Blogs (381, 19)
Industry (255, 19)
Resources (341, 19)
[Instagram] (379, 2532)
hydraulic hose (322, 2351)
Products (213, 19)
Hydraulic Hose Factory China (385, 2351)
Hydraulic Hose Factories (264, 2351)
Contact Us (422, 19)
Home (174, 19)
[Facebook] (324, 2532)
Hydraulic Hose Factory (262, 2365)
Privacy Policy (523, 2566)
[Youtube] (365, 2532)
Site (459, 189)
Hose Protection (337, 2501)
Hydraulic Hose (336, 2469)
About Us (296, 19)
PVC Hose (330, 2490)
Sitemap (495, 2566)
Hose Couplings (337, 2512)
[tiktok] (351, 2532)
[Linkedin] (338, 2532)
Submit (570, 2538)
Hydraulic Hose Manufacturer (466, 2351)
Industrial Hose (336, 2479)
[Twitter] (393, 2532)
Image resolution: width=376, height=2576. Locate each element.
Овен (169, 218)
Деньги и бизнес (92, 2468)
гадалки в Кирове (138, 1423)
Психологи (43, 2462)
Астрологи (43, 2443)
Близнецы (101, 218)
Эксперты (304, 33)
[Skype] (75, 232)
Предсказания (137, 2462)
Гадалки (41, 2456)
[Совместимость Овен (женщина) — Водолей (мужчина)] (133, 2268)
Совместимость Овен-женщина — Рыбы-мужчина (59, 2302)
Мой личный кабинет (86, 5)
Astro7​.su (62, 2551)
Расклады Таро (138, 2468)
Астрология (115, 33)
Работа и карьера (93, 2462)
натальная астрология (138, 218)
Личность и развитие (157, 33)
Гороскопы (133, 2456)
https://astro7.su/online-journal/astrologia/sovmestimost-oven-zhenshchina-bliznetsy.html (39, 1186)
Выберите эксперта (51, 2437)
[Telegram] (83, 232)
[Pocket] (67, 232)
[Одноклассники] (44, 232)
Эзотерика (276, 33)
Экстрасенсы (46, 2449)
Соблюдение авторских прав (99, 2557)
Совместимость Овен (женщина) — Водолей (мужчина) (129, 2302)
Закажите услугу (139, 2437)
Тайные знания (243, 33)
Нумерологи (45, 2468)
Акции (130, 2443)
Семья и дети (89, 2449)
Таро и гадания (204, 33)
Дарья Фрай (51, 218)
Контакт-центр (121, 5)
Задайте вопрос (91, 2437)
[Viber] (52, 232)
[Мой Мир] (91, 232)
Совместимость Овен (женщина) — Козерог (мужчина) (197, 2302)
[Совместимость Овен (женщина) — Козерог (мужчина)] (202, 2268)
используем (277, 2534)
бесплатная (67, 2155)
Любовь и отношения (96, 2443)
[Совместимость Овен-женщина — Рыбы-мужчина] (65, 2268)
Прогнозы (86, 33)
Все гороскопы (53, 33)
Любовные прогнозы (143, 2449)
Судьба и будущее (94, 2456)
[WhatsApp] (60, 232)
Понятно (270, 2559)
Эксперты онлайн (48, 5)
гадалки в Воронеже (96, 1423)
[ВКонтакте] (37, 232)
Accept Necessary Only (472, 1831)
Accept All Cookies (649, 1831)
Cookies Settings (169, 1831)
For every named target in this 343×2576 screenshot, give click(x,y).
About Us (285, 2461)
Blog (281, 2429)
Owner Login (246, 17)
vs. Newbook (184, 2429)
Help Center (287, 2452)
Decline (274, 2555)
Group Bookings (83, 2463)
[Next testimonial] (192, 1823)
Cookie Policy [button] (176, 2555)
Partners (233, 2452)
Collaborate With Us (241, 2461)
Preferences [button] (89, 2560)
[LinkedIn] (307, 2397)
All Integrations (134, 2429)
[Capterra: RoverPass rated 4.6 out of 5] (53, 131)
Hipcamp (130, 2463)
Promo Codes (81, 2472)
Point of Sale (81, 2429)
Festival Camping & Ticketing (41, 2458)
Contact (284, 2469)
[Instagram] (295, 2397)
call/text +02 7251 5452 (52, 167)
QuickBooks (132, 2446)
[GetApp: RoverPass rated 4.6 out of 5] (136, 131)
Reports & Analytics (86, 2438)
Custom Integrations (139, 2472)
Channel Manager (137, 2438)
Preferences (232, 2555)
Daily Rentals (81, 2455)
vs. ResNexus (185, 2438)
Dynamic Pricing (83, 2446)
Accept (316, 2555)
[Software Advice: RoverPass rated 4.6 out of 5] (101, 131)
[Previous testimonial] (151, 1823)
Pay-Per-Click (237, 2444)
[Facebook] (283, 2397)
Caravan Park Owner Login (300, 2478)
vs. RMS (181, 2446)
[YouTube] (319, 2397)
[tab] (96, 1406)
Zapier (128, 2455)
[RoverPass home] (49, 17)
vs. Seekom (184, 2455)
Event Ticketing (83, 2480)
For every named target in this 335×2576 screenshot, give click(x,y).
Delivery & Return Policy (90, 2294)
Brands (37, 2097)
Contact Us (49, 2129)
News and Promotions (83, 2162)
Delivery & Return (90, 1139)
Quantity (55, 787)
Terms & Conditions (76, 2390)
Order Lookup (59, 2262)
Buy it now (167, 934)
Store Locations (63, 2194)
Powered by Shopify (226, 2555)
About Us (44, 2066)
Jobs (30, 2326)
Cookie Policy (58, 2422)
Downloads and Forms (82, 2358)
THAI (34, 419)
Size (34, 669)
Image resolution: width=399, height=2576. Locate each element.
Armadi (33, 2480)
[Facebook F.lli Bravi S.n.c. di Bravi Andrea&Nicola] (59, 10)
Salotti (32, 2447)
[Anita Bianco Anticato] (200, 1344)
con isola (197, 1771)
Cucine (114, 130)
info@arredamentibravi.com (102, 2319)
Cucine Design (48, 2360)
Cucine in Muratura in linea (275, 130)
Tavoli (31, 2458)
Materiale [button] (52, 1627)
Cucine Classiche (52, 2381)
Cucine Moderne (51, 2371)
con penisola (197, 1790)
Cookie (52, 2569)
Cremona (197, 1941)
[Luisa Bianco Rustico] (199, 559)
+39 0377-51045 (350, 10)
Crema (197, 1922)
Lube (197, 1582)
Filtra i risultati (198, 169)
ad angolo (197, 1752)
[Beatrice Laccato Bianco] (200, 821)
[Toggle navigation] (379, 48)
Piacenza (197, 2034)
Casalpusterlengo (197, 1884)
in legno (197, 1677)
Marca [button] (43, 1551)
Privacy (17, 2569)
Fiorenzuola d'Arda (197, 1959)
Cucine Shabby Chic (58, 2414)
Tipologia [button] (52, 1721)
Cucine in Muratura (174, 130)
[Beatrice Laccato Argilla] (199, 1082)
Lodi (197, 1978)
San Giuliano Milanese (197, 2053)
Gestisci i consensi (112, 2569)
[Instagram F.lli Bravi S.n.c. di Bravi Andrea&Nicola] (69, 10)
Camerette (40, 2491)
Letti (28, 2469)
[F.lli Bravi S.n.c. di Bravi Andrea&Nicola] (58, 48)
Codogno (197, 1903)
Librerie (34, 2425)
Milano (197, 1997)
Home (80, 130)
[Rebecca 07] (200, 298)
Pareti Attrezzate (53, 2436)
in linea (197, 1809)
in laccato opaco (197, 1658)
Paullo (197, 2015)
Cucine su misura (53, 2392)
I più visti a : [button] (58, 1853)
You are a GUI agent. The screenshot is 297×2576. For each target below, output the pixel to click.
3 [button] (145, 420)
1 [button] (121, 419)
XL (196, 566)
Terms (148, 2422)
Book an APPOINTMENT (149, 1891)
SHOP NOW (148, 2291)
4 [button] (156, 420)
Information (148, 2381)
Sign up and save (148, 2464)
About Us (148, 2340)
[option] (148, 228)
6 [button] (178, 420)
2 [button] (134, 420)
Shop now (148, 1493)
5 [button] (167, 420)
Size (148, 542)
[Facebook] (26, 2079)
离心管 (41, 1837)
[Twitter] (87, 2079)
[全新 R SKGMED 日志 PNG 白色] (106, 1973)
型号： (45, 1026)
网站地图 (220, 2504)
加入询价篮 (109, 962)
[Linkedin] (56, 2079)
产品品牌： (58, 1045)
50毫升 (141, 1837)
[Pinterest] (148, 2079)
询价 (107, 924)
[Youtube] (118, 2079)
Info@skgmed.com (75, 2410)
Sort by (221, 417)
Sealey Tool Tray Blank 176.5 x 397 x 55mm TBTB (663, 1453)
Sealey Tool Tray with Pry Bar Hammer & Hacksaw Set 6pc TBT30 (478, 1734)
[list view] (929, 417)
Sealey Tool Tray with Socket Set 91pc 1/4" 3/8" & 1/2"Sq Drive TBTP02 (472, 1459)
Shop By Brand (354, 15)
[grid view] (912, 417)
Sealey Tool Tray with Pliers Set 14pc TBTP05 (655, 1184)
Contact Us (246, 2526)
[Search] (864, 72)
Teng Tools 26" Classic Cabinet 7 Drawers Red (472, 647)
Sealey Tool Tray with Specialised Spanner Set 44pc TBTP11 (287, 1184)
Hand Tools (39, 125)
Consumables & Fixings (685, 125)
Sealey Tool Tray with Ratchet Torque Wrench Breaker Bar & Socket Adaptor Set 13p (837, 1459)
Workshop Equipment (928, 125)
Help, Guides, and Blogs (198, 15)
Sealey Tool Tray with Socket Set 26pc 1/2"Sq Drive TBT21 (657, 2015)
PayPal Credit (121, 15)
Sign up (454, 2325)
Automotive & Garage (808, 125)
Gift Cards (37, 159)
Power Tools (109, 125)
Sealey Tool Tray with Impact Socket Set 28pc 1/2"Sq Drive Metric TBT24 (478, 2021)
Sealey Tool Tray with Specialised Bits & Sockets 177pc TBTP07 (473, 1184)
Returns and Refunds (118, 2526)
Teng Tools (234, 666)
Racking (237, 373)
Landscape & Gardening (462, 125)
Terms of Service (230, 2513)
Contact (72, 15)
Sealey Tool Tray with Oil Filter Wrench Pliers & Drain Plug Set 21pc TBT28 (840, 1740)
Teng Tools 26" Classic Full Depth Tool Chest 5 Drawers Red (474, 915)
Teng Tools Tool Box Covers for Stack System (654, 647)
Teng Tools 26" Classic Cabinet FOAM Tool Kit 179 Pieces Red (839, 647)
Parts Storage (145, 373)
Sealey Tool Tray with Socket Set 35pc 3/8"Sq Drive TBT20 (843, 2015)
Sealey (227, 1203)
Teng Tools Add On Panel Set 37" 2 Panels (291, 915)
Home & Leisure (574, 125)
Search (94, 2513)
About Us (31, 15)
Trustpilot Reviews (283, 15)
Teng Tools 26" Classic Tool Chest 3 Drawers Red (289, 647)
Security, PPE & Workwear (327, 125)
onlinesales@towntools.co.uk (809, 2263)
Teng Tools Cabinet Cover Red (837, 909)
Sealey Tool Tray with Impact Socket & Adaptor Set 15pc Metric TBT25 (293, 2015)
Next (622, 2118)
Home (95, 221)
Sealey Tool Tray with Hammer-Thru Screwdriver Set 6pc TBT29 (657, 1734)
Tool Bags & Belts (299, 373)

━━━━━━━━━━

### What this task involves
Looking at the entries above, say how many lines contain the word "element". Only the number is wanted.

### Output
2